Teaching Your Toddler Daughter How to Draw Boundaries

We had a lot of family and friends come visit us since the boys were born. I wasn’t too worried about the boys or what would happen to them if people held them; I was concerned about Serena; she’s a very friendly and happy child but like every other child, she has her moments. Her moments of “I don’t want to say hi”, “No huggies”, and the best one: “No, no, no!”

Yes, our daughter is only two years old but we wanted to teach her how to draw boundaries for herself. Here are some steps that we took with all the new (to her) faces that have been and continue to come by:

  1. Listen to her when she says “no.”
    Serena is a daddy’s girl. She loves to chase daddy around, play hide-and-go-seek, and tickle. She’s so ticklish. Even if you’re not touching her and do the motions of the tickle, she starts laughing. Sometimes, she gets so playful that she’s out of breath from laughing so much! One day, Serena and JJ were having a ticklefest; in the middle of all her laughing, she said, “No, daddy, no.” In that moment, my husband and I looked and each other and knew that when she says “No,” it means no. Stop now. No more. We needed to teach her that when she said no to someone, anyone, the expected behavior is to stop immediately. Don’t play with me, don’t tickle me, don’t hug me, don’t touch me.
  2. Never force a hug or kiss.
    With so many people coming in and out of the house, especially with the holidays, it was important for us to not tell Serena to “give [insert name] a huggie or kissie”. She’s old enough to determine who she wants to hug/kiss and who she doesn’t.

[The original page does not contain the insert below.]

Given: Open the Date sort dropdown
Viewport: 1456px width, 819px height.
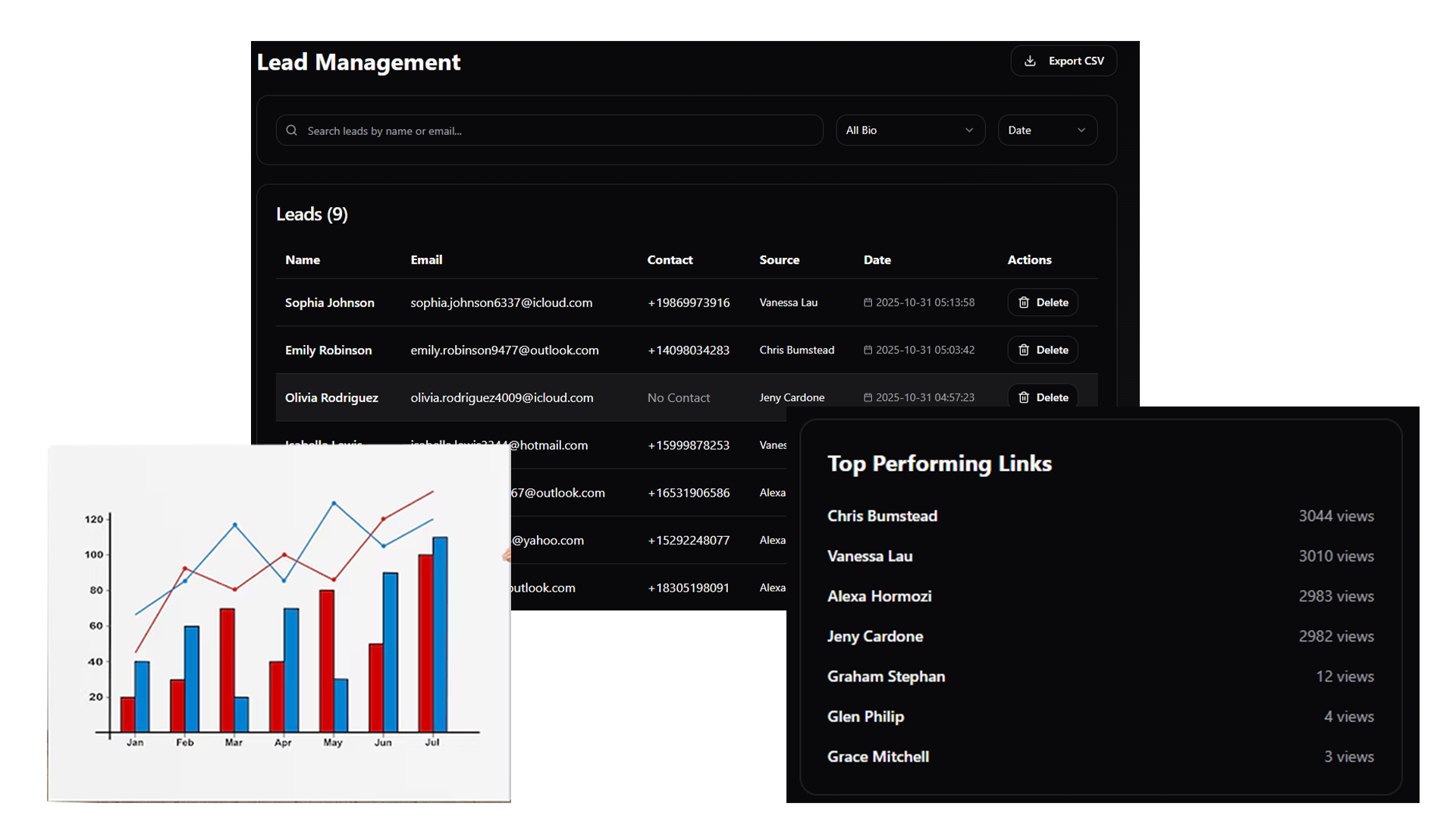Looking at the screenshot, I should (x=1046, y=130).
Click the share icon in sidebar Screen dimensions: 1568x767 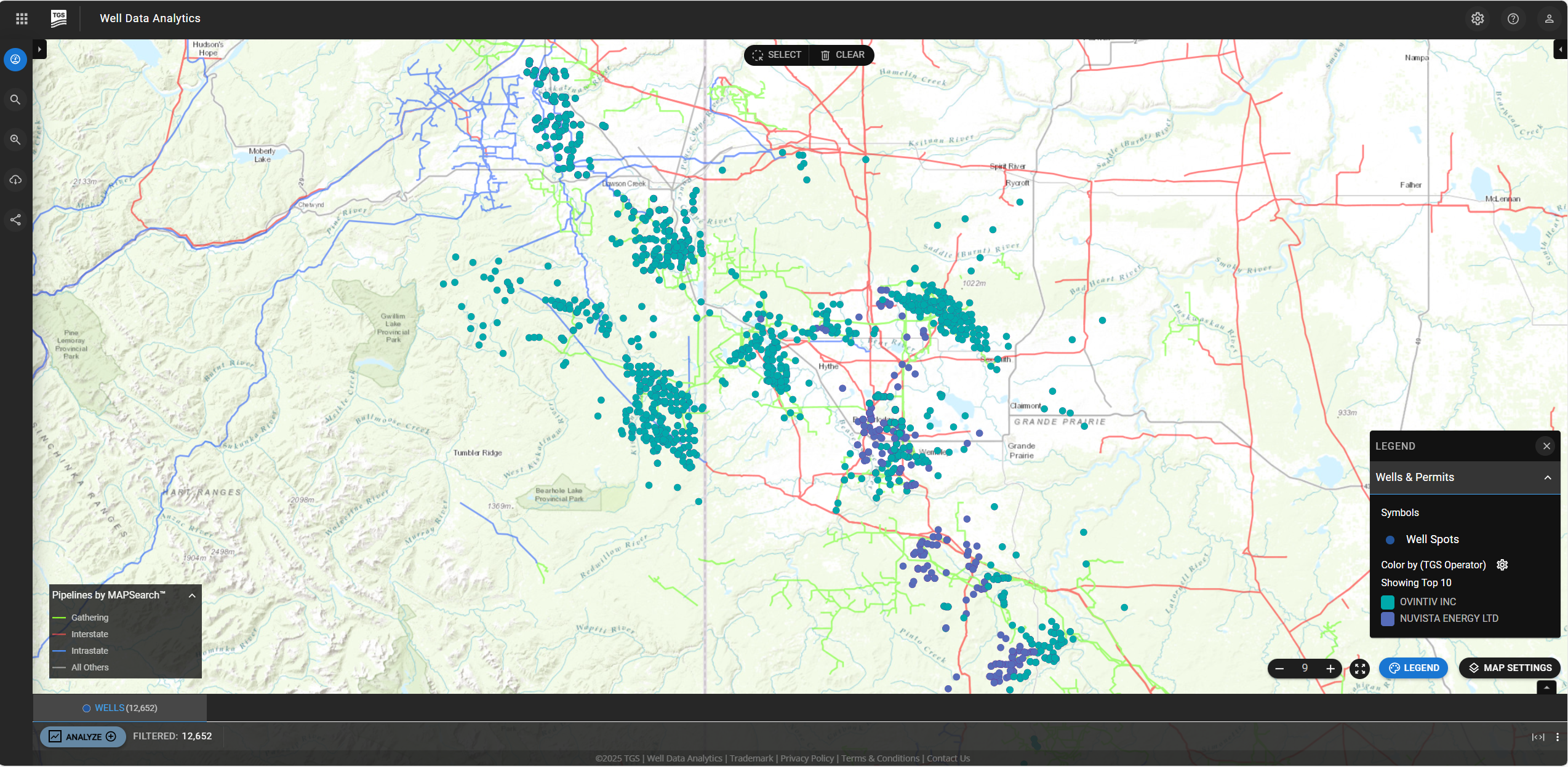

Still, there are people that don’t know what we want to teach her and say things like, “If you want a cookie, give me a kissie.” Yes, this really happened once and yes, she walked away! In an effort to avoid any awkward confrontations, we did two things: 1) we started asking her if she wants to hug/kiss someone in front of him/her so s/he hears the response loud and clear and 2) we taught her how to shake hands (and say “nice to meet you”). Now when she sees someone that she recognizes (a family member or close friend), we ask her if she wants to give a hug: “Serena, would you like to give a huggie?” If the answer is no, then we ask if she wants to shake his/her hand. If she agrees (usually, she prefers this over hugs), we have her say “Nice to meet you” so the recipient knows that she doesn’t want to do anything more than a hug. To be honest, there are many times that my parents have come over and she only wants to give a hug to one grandparent or doesn’t want to give a hug to anyone; and that’s okay. She shakes there hand or even just waves. I think this is important because it makes her feel like a grown up, having the choice of who to hug and not hug. It also let’s her know that her body is her own and she doesn’t have to share it with someone she doesn’t want to.
  3. Don’t just set the example, be the example.
    I think this is the most important one. As a parent, in everything you do, you must not just set the example, you must be the example. What do I mean by the two? Well, setting the example is kind of like saying, “Look at those kids smoking, they are a bad example of health. These other kids here are not smoking, they are a good example of being healthy.” Being the example is not smoking and being healthy yourself. Kids learn primarily by two ways: witnessing/watching and repetition. When someone touches you and you don’t like it, how are you responding? If someone accidentally touches you on the subway, do you say, “excuse me” or do you stay silent? Are you awkward or giving off bad vibes when hugging someone? If you’re sick and don’t want hugs, do you let people know? Ultimately, you must be the prime example for your daughter and set your own boundaries with people you know and with strangers.

What other strategies do you implement at home that work well with setting boundaries?